Gong, Kirby D. M.S.E.1; Lu, Ryan B.S., M.D., Ph.D.2; Bergamaschi, Teya S. M.S.E., Ph.D.3; Sanyal, Akaash M.S.E.4; Guo, Joanna B.S.5; Kim, Han B. M.S.E.6; Nguyen, Hieu T. B.S., Ph.D.7; Greenstein, Joseph L. Ph.D.8; Winslow, Raimond L. Ph.D.9; Stevens, Robert D. M.D.10. Predicting Intensive Care Delirium with Machine Learning: Model Development and External Validation.

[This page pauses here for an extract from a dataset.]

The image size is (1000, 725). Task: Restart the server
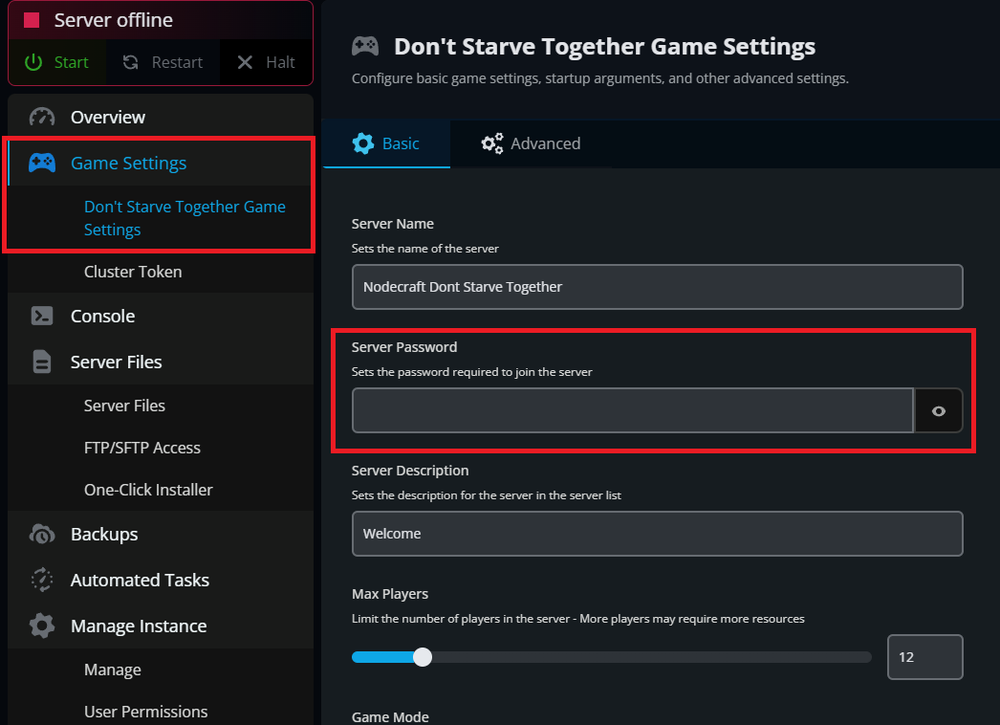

Anesthesiology 138(3):p 299-311, March 2023. | DOI: 10.1097/ALN.0000000000004478

The list of references for the study of course include those by Dr. E. Wesley Ely, who delivered an internal medicine grand rounds about delirium at the University of Iowa in 2019.

Anybody who reads my blog knows I’ve been knocking AI for a while now. However, anybody who also knows that I’m a retired consultation-liaison psychiatrist knows how interested I am in preventing delirium in the hospital. I worked as a clinical track professor for many years at The University of Iowa Health Care in Iowa City.

It’s fortuitous that I found out about what Johns Hopkins research is doing on this topic because the director of the Johns Hopkins psychiatry department happens to be Dr. Jimmy Potash MD, MPH, who’s identified on the newsletter. He was the head of the psychiatry department at the University of Iowa from 2011-2017.

Besides all the name-dropping I’m doing here, I’m also admitting that I’ll probably soften my position against AI if the research described here does what the investigators and I hope for, which is to reduce delirium in the ICU.